Tales of food, sex and friendship

Season 7, Episode 2

July 31, 2012

It was still early when Willow caught the trolley across town to the Saturday morning Ferry Building farmer’s market. Much like her beloved Victoria Markets in Melbourne, it appeared to be the serious foodies who rose early to hit the stalls before the regular punters came through. She had a small pang of homesickness as she wandered past a woman laughing animatedly with one of the stall owners as he piled her basket high with fresh produce. Willow wondered how Lorenzo – her favourite purveyor of fruit and vegetables at the Vic Markets – was doing. He would be wondering why she hadn’t been to visit him in such a long time, and she felt slightly guilty not telling him that she was leaving. Perhaps she’d send him a postcard?

She did a lap of the stalls out the front, marveling at the fact that she was able to buy all the summer fruit she could ever want, in the middle of July. In Australia, this was the time of year for stewing and poaching apples and pears, serving them piping hot with homemade custard, as you huddled inside the stay out of the cold.

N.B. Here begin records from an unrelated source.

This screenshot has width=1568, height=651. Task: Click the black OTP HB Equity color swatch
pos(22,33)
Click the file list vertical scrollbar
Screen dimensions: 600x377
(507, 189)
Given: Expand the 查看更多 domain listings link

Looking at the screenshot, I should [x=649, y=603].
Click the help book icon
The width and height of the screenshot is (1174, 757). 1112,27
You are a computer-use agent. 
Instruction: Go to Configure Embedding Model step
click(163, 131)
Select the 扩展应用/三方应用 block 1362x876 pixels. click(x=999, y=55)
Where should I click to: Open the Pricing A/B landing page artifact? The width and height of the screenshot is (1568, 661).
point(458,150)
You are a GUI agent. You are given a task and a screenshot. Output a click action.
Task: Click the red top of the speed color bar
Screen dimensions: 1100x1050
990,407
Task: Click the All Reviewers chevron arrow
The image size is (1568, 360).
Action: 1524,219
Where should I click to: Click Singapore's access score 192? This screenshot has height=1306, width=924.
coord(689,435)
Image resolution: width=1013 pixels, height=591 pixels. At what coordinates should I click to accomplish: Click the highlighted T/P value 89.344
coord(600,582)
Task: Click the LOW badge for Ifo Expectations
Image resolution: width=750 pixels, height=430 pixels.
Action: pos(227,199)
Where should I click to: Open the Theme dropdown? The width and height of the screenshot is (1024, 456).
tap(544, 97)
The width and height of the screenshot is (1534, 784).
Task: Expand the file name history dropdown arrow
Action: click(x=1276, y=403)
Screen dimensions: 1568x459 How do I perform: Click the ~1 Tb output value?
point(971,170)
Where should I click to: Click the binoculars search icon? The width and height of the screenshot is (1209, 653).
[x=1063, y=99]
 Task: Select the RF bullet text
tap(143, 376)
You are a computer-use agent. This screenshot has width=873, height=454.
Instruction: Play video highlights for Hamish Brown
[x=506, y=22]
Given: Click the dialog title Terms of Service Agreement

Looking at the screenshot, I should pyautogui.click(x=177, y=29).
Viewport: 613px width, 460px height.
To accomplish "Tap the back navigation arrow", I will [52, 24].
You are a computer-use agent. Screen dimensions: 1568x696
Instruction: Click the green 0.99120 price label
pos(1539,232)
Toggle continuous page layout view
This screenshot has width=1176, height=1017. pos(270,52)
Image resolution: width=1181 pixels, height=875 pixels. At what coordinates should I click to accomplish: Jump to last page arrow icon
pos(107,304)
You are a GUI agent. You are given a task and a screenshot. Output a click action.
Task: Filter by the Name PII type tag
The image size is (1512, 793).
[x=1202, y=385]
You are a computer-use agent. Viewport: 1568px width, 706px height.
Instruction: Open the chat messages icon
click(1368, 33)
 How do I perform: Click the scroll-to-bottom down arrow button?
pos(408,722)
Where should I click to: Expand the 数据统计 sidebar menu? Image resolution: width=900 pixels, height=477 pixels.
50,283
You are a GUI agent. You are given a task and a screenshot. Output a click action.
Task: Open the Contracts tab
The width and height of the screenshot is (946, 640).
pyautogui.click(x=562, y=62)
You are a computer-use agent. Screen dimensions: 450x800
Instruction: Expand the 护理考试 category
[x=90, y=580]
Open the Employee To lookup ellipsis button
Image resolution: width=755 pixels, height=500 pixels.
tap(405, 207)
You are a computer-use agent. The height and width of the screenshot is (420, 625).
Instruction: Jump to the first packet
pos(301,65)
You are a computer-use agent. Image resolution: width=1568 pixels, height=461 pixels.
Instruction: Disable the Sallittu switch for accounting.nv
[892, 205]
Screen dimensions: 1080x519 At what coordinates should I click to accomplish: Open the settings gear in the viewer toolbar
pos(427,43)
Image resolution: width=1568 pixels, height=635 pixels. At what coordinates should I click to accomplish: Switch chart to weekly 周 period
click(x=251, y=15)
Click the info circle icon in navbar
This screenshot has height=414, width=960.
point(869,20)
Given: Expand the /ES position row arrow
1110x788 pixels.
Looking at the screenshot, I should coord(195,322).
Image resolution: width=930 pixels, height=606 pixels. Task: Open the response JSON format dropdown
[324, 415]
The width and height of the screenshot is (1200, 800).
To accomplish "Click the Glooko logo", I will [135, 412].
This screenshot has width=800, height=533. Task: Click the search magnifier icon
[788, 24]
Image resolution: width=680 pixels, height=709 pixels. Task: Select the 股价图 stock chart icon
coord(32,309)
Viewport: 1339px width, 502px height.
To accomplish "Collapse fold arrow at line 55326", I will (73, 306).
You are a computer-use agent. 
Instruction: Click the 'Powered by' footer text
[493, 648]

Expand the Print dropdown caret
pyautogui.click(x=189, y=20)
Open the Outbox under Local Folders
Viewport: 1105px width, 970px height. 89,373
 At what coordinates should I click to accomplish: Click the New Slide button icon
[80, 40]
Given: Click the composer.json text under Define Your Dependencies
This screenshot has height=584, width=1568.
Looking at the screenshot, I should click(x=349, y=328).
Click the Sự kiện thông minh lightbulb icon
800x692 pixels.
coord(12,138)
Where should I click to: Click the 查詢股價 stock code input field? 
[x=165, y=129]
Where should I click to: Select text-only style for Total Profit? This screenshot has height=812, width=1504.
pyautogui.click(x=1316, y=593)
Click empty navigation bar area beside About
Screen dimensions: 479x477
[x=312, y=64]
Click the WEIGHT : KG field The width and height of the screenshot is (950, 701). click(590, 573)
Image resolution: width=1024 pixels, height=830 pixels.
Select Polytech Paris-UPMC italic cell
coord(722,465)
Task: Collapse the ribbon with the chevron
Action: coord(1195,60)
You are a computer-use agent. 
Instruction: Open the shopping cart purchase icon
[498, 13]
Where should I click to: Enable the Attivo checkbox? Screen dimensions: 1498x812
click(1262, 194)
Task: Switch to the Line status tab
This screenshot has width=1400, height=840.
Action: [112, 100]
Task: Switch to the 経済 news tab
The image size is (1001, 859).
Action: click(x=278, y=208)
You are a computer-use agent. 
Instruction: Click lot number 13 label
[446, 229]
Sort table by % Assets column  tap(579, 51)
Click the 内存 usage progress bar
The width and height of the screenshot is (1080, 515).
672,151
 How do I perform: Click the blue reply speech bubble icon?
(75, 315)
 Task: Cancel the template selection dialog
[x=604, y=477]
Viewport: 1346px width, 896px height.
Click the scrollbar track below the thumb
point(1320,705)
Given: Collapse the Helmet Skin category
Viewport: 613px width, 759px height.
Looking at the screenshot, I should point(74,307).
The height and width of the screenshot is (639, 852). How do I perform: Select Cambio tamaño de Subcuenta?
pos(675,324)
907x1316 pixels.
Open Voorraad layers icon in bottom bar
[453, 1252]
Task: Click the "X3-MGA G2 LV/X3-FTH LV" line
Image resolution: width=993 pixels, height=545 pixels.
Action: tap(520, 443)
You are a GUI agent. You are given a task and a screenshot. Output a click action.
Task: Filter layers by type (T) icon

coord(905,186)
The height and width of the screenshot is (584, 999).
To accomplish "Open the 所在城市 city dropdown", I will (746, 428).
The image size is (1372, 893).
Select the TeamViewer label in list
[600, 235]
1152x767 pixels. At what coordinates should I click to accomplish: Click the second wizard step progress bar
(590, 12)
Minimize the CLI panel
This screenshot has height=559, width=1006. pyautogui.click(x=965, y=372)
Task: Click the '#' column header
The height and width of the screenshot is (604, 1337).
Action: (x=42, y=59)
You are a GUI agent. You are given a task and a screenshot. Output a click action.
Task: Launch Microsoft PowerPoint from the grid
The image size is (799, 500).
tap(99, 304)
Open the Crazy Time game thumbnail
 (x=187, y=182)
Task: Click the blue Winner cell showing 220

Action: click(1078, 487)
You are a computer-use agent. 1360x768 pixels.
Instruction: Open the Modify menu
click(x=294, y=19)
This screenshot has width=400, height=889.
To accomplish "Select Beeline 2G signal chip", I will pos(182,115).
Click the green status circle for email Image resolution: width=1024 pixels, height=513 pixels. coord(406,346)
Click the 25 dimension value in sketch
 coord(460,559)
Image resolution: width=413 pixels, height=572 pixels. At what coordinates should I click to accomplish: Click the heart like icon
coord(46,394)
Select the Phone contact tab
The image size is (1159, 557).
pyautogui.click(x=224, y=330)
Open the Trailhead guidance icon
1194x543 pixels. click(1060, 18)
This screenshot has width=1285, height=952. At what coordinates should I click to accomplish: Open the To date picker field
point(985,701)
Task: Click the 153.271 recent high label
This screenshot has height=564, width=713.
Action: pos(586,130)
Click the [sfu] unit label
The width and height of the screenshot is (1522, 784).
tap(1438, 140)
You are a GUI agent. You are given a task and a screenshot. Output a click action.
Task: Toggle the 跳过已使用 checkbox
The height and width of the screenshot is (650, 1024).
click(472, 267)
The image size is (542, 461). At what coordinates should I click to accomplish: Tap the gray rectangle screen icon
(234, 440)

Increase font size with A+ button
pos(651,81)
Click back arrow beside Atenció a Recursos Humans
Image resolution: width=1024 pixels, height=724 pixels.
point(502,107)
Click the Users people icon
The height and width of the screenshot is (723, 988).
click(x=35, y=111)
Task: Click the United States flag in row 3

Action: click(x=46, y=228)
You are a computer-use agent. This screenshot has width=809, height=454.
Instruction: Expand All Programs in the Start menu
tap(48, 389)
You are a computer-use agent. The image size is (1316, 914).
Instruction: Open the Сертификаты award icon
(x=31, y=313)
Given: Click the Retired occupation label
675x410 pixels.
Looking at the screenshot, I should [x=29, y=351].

Here, you still had to huddle to stay out of the cold (that wind was biting!) but at least you could enjoy peaches, nectarines and figs while you were doing so.

To the right of the main building, she noticed a huge queue of people. They snaked from towards the rear of the markets all the way back down the pier. Willow wondered what on earth would possess people to queue up this early on a weekend. Some rare Californian delicacy perhaps that you could only buy on a Saturday?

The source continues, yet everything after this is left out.